Recently it was bundling up in the wee hours of the morning to watch the Geminids as they danced merrily across the winter sky….
Or to welcome in the New Year at the shoreline edge – and voila – the moon emerges from behind clouds – throwing a magical beam of hopeful light across the water; a pop of a champagne cork barely audible as the waves rhythmically crash on their voyage; then further down the shore – a fireworks array twinkling in the distance and delighted oohs, ahhs and laughter to remind us that we are not alone… a magical convergence of time & place locked into memory.
This brings to mind another occasion at water’s edge – a sudden hoard of hairless polar bears running into the water, shrieking and squealing as they plunge in to the icy water – then disappear as quickly as they had emerged. Perhaps the polar bears were just as surprised to see our curious encampment, which included Mongolian robes & hats (left over from a recent Genghis Khan film project) and a space ship floating above the campfire… well it was the Millennium after all! Y2K and the world coming to a standstill!
We all have snippets of stories that remain in our brain database triggered by the unexpected delight, and titillated by the senses.
In the garden these happen often – unexpected encounters and amazing lessons of survival and hope.
Once while pruning in the JCRA Mixed Border, the Border Babes were mesmerized as we watched as hundreds of tiny Praying Mantis emerged from their protective egg case. With silk-like threads they performed an aerial show… a miniature Cirque du Soleil in the garden and we had front row seats! I will always regret not having my camera for this show!
Just yesterday the Babes were enthralled as the earth started pushing up between flagstone in a path… a snout or a paw visible in the blink of an eye!
Returning home after the holiday interlude, it is always joyous see what surprises await in the garden.
As I opened the car door, a scent overpowered me. I knew immediately the Prunus mume had begun its show. The buds had held tight for weeks… and now the welcoming scent lured me down the garden path.
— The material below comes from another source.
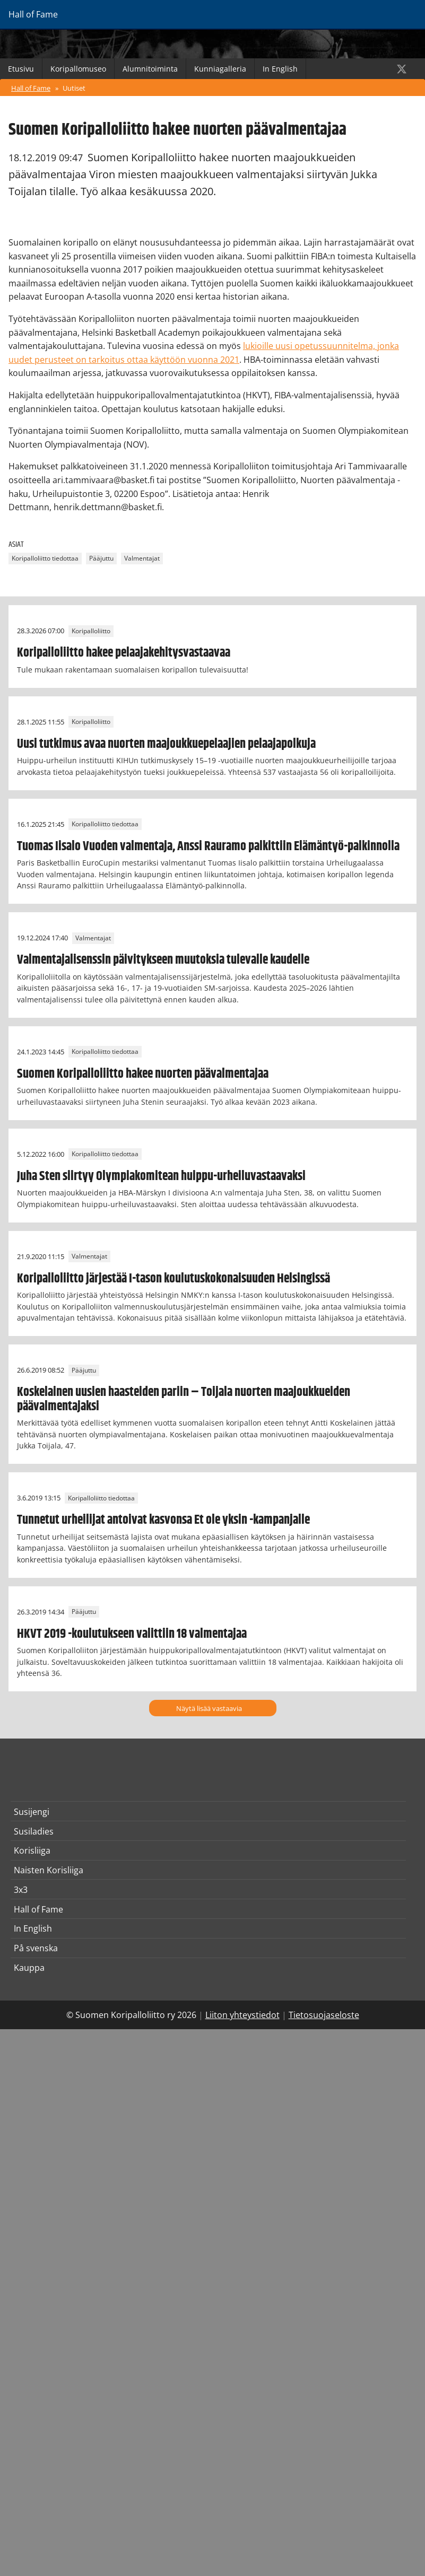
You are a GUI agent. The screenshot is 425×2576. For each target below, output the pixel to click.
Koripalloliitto (91, 630)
I grabbed the new 6’ long reach pruners my husband gave me for Christmas… all shiny & new and headed to basque in the heavenly scent.
Under lovely pink blossoms, I shivered with delight, engulfed in Prunus mume ‘Kobai’s’ sweet cinnamon scent.
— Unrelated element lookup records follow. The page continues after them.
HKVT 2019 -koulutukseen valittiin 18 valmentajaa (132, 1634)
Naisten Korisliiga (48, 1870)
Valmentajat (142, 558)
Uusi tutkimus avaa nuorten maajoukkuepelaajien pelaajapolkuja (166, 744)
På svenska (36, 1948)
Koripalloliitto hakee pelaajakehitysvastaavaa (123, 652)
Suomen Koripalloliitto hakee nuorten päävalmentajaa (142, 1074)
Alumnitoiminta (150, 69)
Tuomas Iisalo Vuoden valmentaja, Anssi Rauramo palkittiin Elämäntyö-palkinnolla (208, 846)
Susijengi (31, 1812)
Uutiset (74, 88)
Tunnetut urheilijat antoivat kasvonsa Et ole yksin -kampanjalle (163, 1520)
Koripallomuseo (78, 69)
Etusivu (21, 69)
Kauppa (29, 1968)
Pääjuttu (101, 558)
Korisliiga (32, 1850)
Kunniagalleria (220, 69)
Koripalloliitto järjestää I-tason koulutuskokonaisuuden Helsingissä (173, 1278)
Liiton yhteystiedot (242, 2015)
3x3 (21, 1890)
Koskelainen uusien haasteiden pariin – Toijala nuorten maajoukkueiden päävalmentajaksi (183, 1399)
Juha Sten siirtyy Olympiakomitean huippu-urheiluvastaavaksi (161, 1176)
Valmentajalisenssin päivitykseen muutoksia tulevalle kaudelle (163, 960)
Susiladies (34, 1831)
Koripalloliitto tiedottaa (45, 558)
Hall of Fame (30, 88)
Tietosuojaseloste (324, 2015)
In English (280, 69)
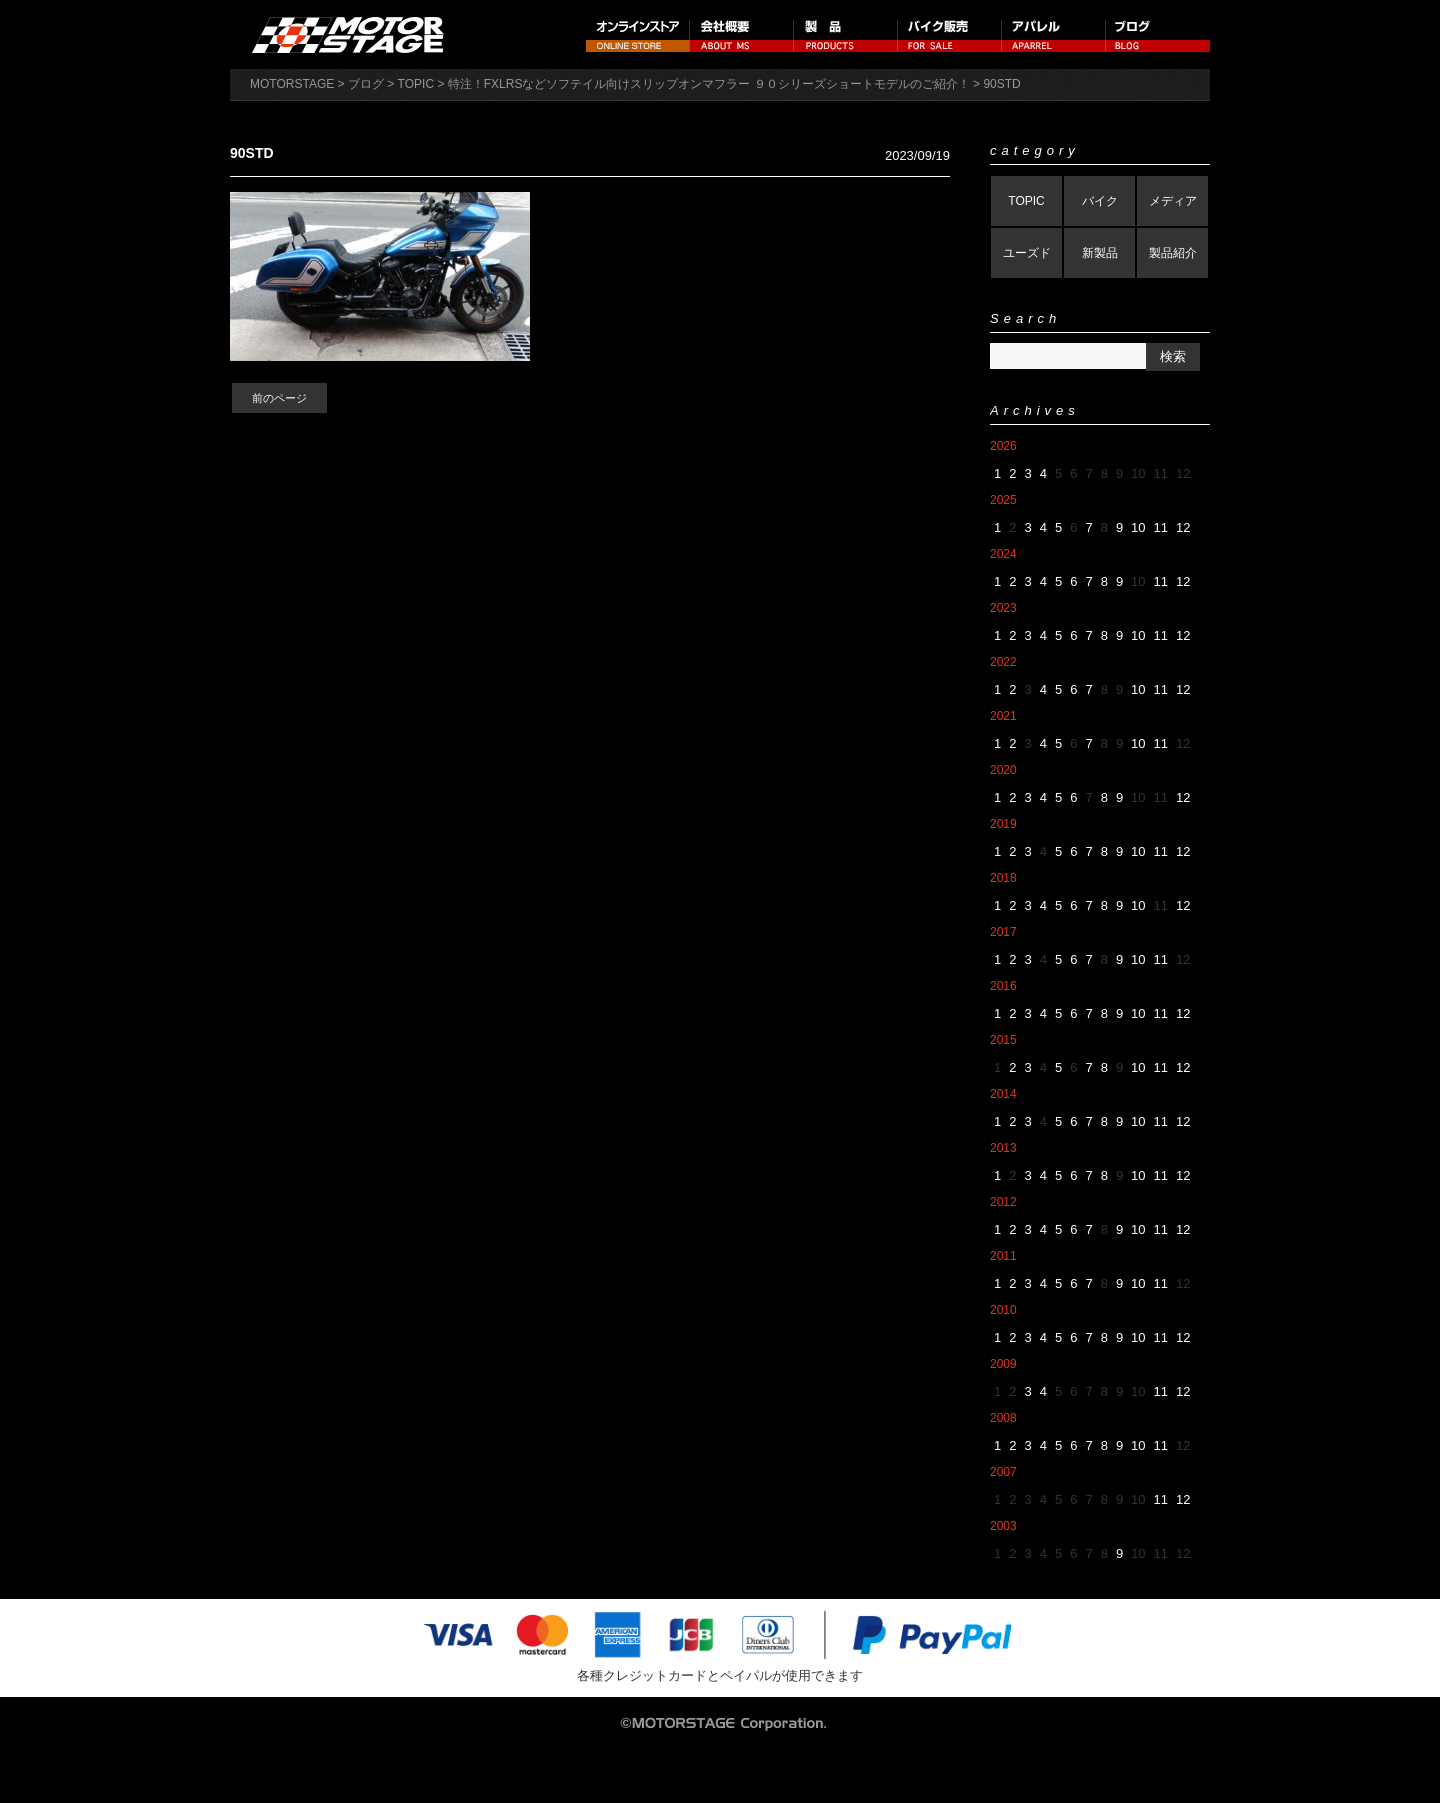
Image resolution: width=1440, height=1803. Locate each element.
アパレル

Prunus mume or flowering Apricot or Plum – is a lovely tree, considered a small specimen tree topping out about 25’ tall. It brightens the winter landscape and available in shades of white to deep pink almost red blossoms. Planted in full sun or part shade it is a welcome site in the winter garden. ‘Kobai’ blooms from late December to March in our Entwined Garden.
Although first observed blooming in Japan, the flowering plum or apricot is native to China. In the 1930’s, China designated it the national flower with the 5 petals representing the 5 blessings – wealth, health, virtue, old age, and natural death. Even more reason to plant one!
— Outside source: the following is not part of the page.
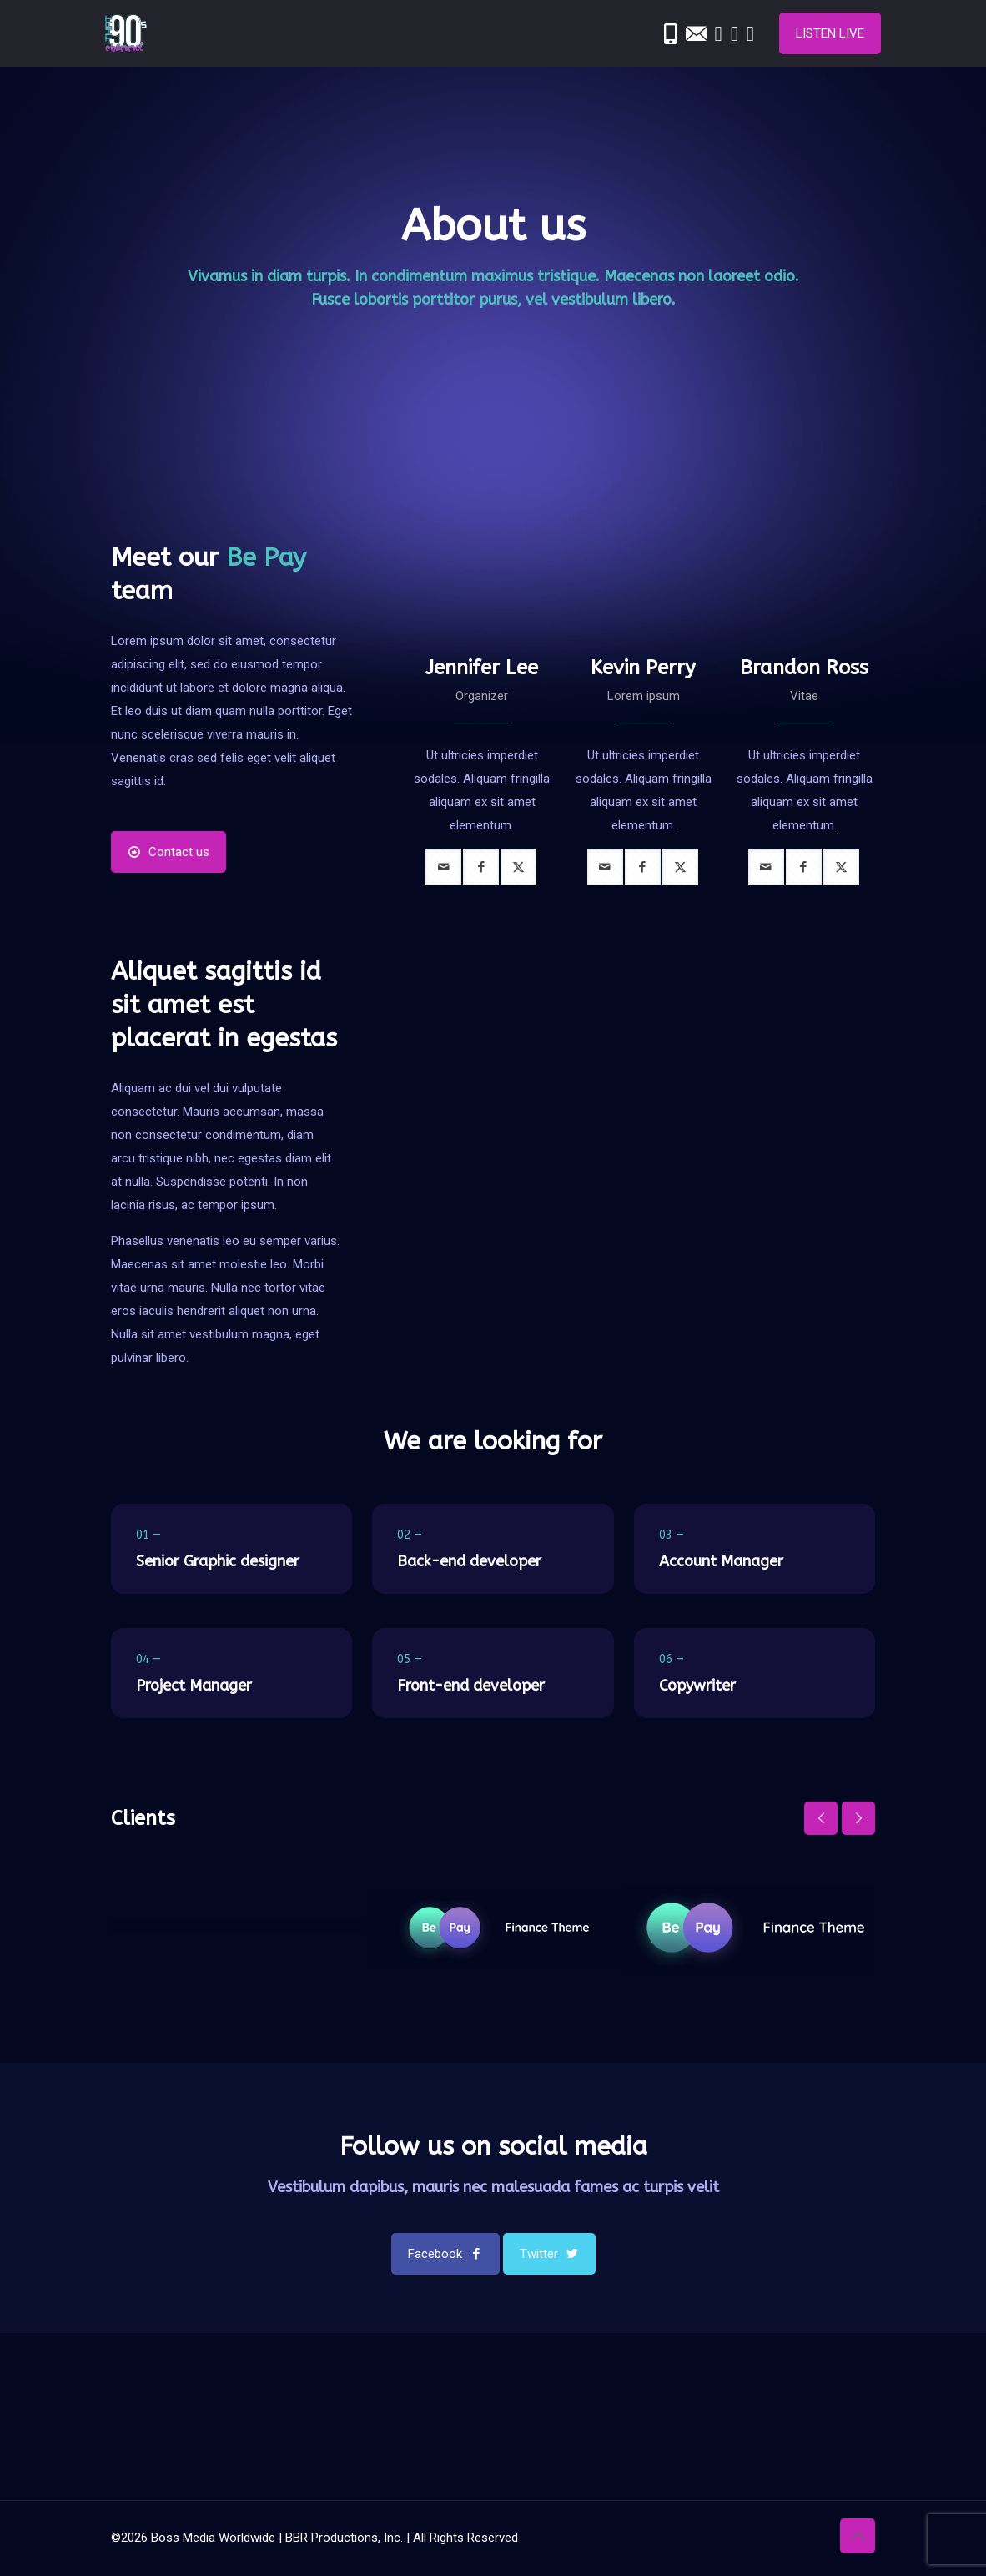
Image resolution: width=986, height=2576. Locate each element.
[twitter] (518, 867)
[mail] (443, 867)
There are over 300 named cultivars according to the Brooklyn Botanical Garden and a passion of the late Dr. J.C. Raulston.
The dark ruby red leaves of another Chinese native forms a horizontal hedge line under the Prunus mume. Several times a year it bursts forth with fireworks looking hot pink fringed blooms! Ooh la la!
This was a well researched variety – Loropetalum chinense var. rubrum ‘Ruby’ the promise to be a 5’ x 5’ hedge which I added to Entwined Garden in 2003. It is the perfect foil for a formal garden room and before the landscapes terraces to the pond. Perfect if plants could read their descriptions! Regularly this hedge can spring out of hand shooting up to 8 – 10 feet if not kept in check. Well it is a Loropetalum for goodness sake!
Trapped it it’s hypnotic spell, I clipped for three hours, pruning the Loropetalum hedge, shivering from the cold. I had neglected to throw on a warm vest or jacket & hat, but was so possessed I was unable to pull myself away. The new pruners were perfect. Easy to use – think of pruners on a stick with an easy to balance lightweight aluminum shaft and trigger grip for easy clipping – great to sight a lines. If only I had thought to conjure up Pearl Fryer and give the hedge an artistic flair… but who knows that might come – stay tuned!
As the light began to dim and Magic the dog – nudged me for dinner, I reluctantly stepped way from the hedge and snipped a few branches from ‘Kobai’ – knowing they would fill the house with the delicate scent of hope for what delights this New Year would bring!